The most common adverse reactions occurring during therapy with progesterone include menstrual irregularity, menstrual flow changes, and dysmenorrhea or amenorrhea. These effects may be indistinguishable from pregnancy. Progesterone also causes spotting, breakthrough bleeding, weight gain, nausea, vomiting, breast tenderness or mastalgia, and mild headache. These adverse effects occur less frequently with progestin-only OCs compared to combination OCs. Other reported adverse reactions during therapy include melasma, chloasma, libido decrease, libido increase, breast discharge, cervicitis, galactorrhea, hirsutism, leukorrhea, unusual weakness, and vaginitis. Post-marketing experiences with oral progesterone include endometrial carcinoma, hypospadia, intra-uterine death, menorrhagia, menstrual disorder, metorrhagia, ovarian cyst, and spontaneous fetal abortion. Additional adverse reactions associated with the intravaginal gel include breast enlargement, dyspareunia, nocturia, perineal pain, dysmenorrhea, premenstrual tension, vaginal dryness, and vaginal discharge. Adverse reactions associated with vaginal inserts include vaginal irritation, vaginal itching, vaginal burning, and vaginal pain/discomfort.
Fluid retention and/or edema may occur in patients receiving progesterone. Patients with heart failure and/or renal disease may experience an exacerbation of their condition. Post-marketing reports of adverse reactions with oral progesterone include facial edema, circulatory collapse, congenital heart disease, hypertension, hypotension, and sinus tachycardia.
Patients receiving progesterone or other hormonal contraceptives can experience emotional lability. This adverse effect may be manifest as mental depression, anxiety, frustration, irritability, anger, or other emotional outbursts. Additional CNS and psychiatric adverse events reported include insomnia, aggression, forgetfulness, migraine, tremor, headache, dizziness, drowsiness, and fatigue. Post-marketing experience reports include convulsions, depersonalization, disorientation, dysarthria, loss of consciousness, paresthesias, sedation, stupor, difficulty walking, syncope, transient ischemic attack, suicidal ideation, and feeling drunk.

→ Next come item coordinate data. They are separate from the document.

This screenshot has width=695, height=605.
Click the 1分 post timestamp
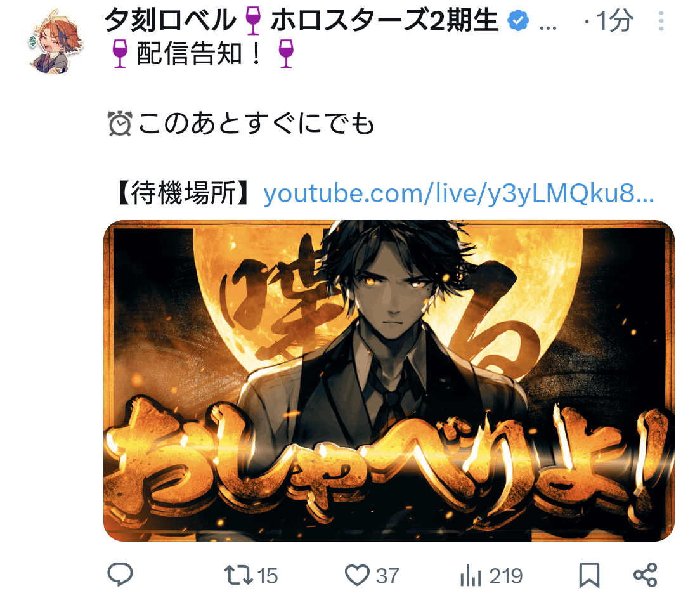click(614, 21)
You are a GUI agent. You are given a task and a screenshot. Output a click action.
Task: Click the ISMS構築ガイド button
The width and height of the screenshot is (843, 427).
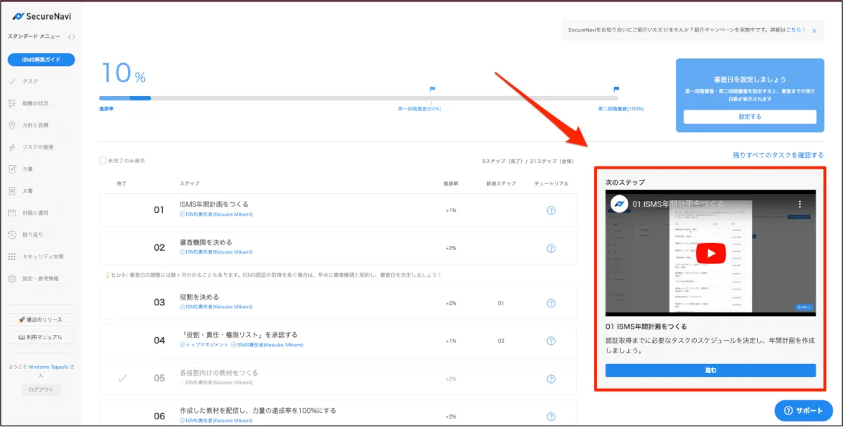click(x=41, y=60)
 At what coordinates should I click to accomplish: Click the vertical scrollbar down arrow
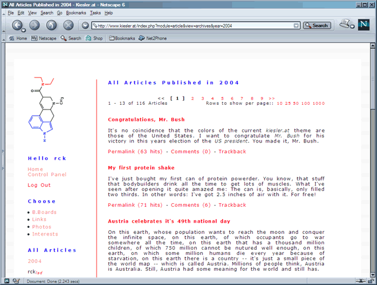372,273
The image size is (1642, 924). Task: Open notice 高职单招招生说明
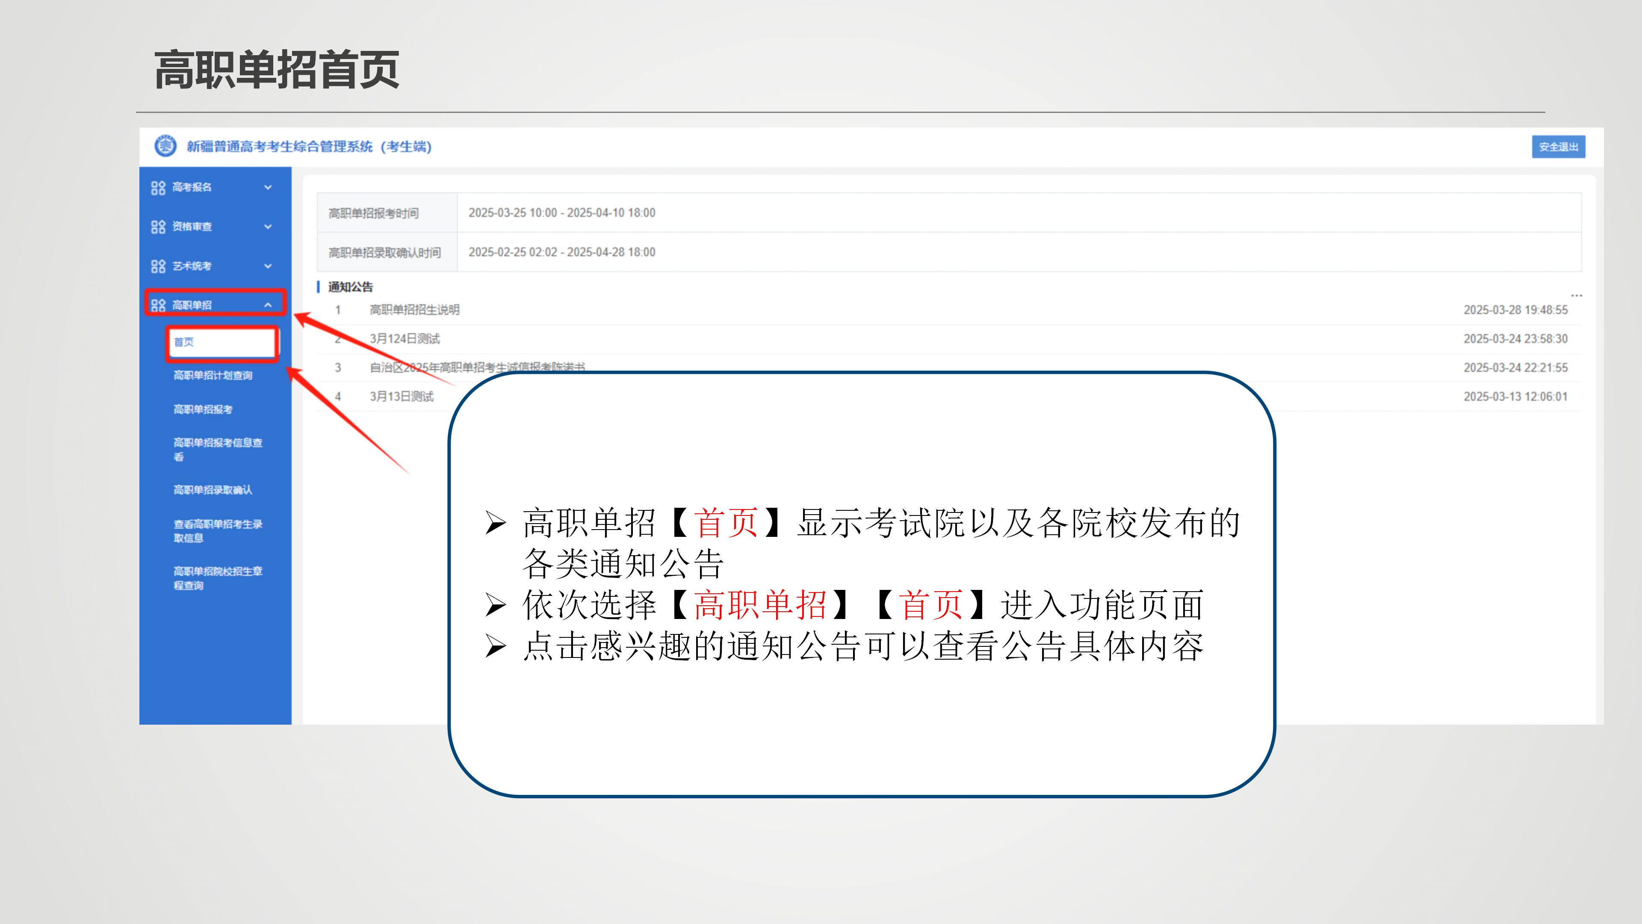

The insertion of an intrauterine device (IUD) containing progesterone may result in infection. The risk of infection is greatest within the first 20 days after insertion. Untreated infection may lead to pelvic inflammatory disease, which requires removal of the system and appropriate antibiotic treatment. The patient’s partner may also require antibiotic treatment. Uterine pain may follow initial insertion of the progesterone IUD and usually responds to analgesic therapy. Pain should not persist for more than a few hours after IUD insertion.
Thromboembolic disease is more common in hormonal contraceptive users than in non-users. Previously, thromboembolic disease such as deep venous thrombosis (DVT), appeared to be more related to estrogen therapy than to progestin therapy, however, there is some evidence that different types of progestins are associated with differing rates of venous thromboembolism. At usual doses, women receiving third generation progestins (e.g., desogestrel or gestodene) appear to have an increased risk of venous thromboembolic disease compared to women receiving previous generation progestins. The risk is even greater in women with genetic predisposition or family history for venous thromboembolic disease. Thromboembolism or thrombus formation has also been associated with high doses of progestins. Other rare adverse reactions that may occur during progestin therapy may include pulmonary embolism, retinal thrombosis, hepatoma, hepatitis (and elevated hepatic enzymes), cholestasis, jaundice, and hyperglycemia.
Intramuscular administration of progesterone often causes an injection site reaction. Adverse local reactions include erythema, irritation, pain, and swelling at the site of injection. More general dermatological events have been reported and include alopecia, pruritus, urticaria, acne vulgaris, rash (unspecified), seborrhea, skin discoloration, fever, and hot flashes. Anaphylactoid reactions and hypersensitivity, including dyspnea, rhinitis, asthma, hyperventilation, and throat tightness have been reported.
GI adverse reactions reported with progesterone use include abdominal pain, bloating, nausea, vomiting, dyspepsia, dysphagia, eructation, flatulence, gastritis, diarrhea, constipation, anorexia, appetite stimulation, and weight loss. Acute pancreatitis and swollen tongue were reported post-marketing.
Adverse reactions reported with progesterone use include abnormal gait, arthralgia, choking (with oral formulations), cleft lip, cleft palate, tinnitus, vertigo, cystitis, dysuria, increased urinary frequency, leg pain, musculoskeletal pain, flu-like symptoms, xerophthalmia, benign cyst, purpura, anemia, infection, pharyngitis, sinusitis, urinary tract infection, and conjunctivitis.